Сегодня коррекция дозы, оптимизация лекарственной терапии проводится благодаря наиболее простому и эффективному фармако-генетическому подходу — генетическому типированию. Необходимость его применения связана с тем, что скорость поглощения и выведения препаратов может изменяться у различных пациентов в сорок раз. Выявление опухолевых маркеров у пациента— основа онкологической диагностики. При их определении можно говорить о диагностированном раке. Однако, немаловажно выявить у пациента дополнительного маркера, тот на которого будет действовать препарат при проведении терапии.

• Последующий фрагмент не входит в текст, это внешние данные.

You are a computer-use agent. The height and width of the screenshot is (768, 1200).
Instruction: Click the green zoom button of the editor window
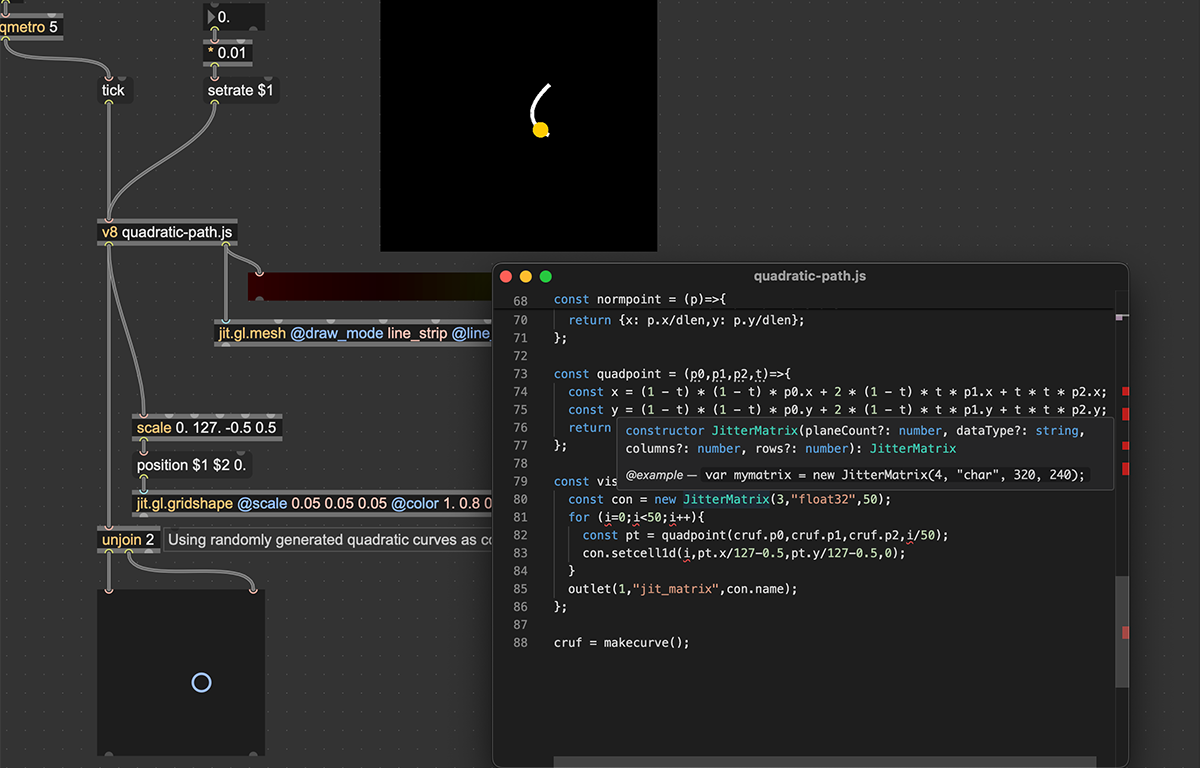click(x=546, y=276)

Их выявление или отсутствие в крови больного до начала терапии позволяет прогнозировать эффективность лечения данным препаратом.

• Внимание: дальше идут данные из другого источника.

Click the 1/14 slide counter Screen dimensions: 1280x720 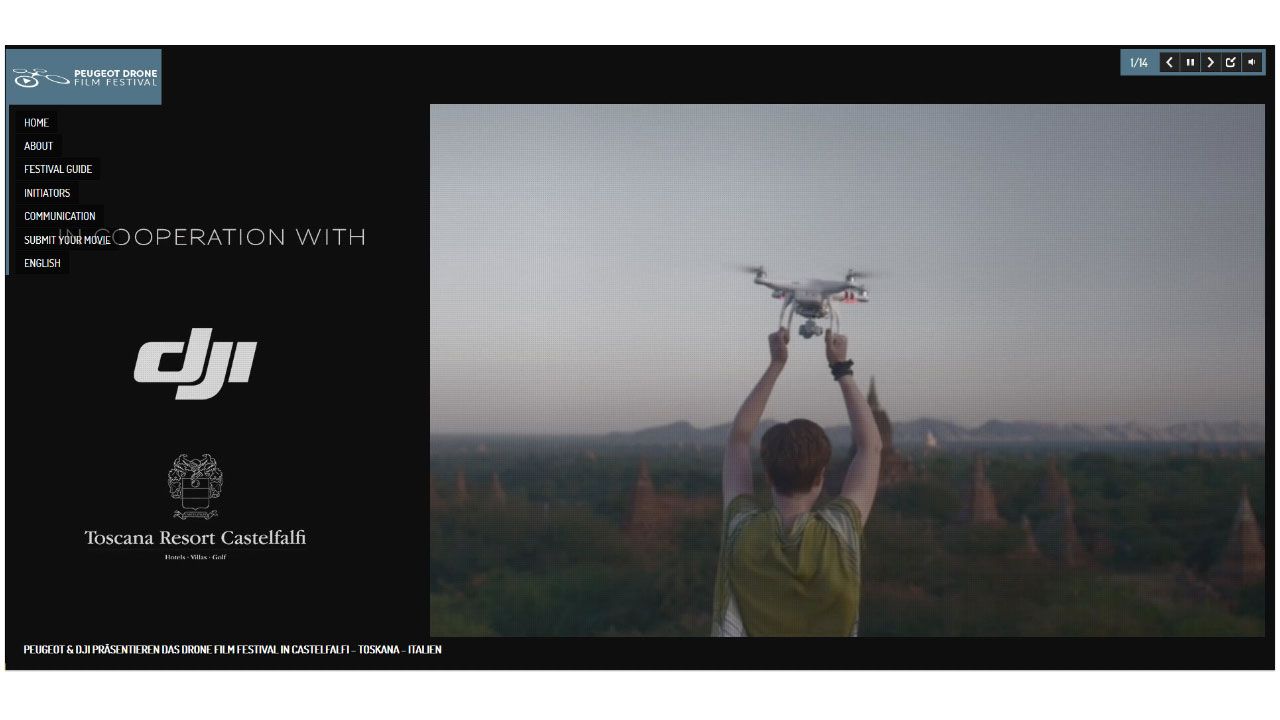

Этим можно предотвратить неэффективные курсы терапии с отрицательными результатами. «Первой ласточкой» этого направления стал «Герцептин» (трастузумаб) — онкопрепарат от рака груди, выпускавшийся вместе со специальным тестом, по которому можно было определить его эффективность у данного пациента. Оперирование большими объёмами данных и создание биобанков — ещё один инструмент оперирования фармако-геномики. Благодаря им вышел на рынок препарат против рака при редкой мутации генотипа, встречающегося только у народов Азии — гефитиниб. Её обнаружить удалось только благодаря анализу данных содержащихся биобанке.

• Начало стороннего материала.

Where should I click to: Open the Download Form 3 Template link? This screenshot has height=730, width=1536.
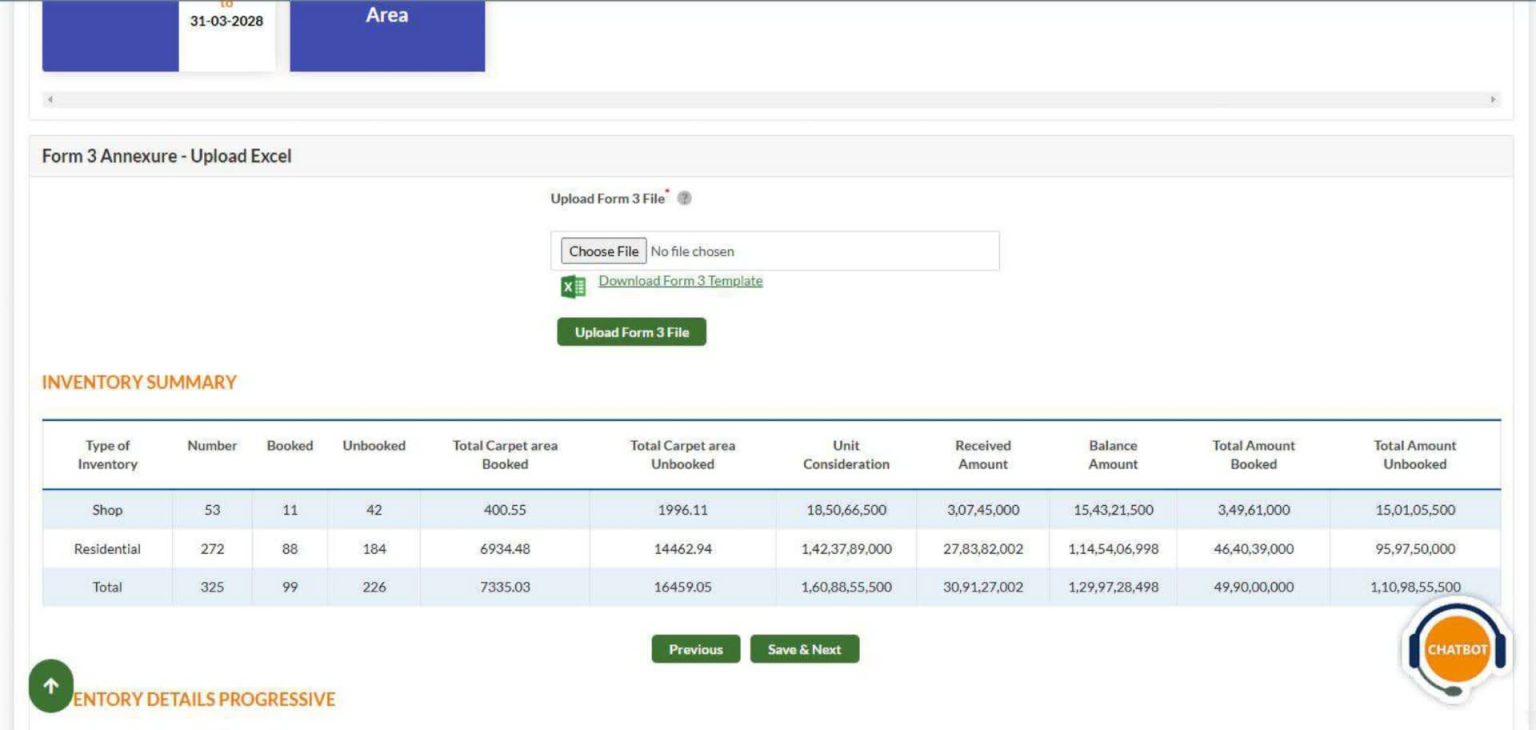point(680,281)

Препараты, разработанные на основе принципов фармакогеномики

• Осимертиниб: разработан на базе геномного анализа резистентных к терапии новообразований. Анализ выявил мутацию, защищающую онко-клетки от терапии. На основании этого был создан препарат, идентифицирующий клетки-мутанты, нацеливающий организм на их уничтожение.
• Гливек (Imatinib): разработан для лечения хронической миелоидной лейкемии (ХМЛ). Создан на основе знаний о генетических мутациях, ответственных за ХМЛ.
• Герцептин (Trastuzumab): моноклональные антитела были разработаны для лечения рака молочной железы, блокирующие протоонкоген HER2 или с-еrВ2.
• Лумакрас (Sotorasib): препарат предназначен для лечения немалоклеточного рака лёгкого с мутациями в гене KRAS G12C. Исследования геномики позволили выявить эту мутацию, как потенциальную мишень для лечения, и Лумакрас был разработан как ингибитор этой мутации.
• Оркамби (Lumacaftor/Ivacaftor): комбинированный препарат, используется для лечения муковисцидоза у пациентов с мутациями в гене CFTR. Структурно изменяет мутированный белок CFTR.
• Зелбораф (Vemurafenib): препарат применяется в лечении меланомы с мутацией в гене BRAF V600E. Ингибитор мутации BRAF, тормозит рост опухолей.

Заключение

В этой статье мы постарались рассказать вам, какое значение имеет генетика для медицины, как используются передовые технологии, такие как секвенирование генома, биоинформатика, анализ больших данных. Персонализированная медицина уже принесла значительные изменения в методы лечения онкологических, редких и наследственных заболеваний. И на этом её потенциал далеко не исчерпан. В течение ближайших лет мы будем наблюдать продолжение её интеграции в нашу повседневную жизнь.

Мы стоим на пороге медицинской революции, переворачивающей представление о здравоохранении. Значение генетики в медицине будущего невозможно недооценить. Персонализированная медицина обещает более эффективное, индивидуализированное отношение к лечебному процессу, а её внедрение вскоре изменит наше представление о том, каким должно быть медицинское обслуживание.

Источники

• Мутовин Г. Р. Клиническая генетика. Геномика и протеомика наследственной патологии: учебное пособие М.: ГЭОТАР-Медиа;
• Гордиенко Е. Н., Пахомов Н. Н. Миссия биологии в контексте глобальных проблем. Высшее образование сегодня.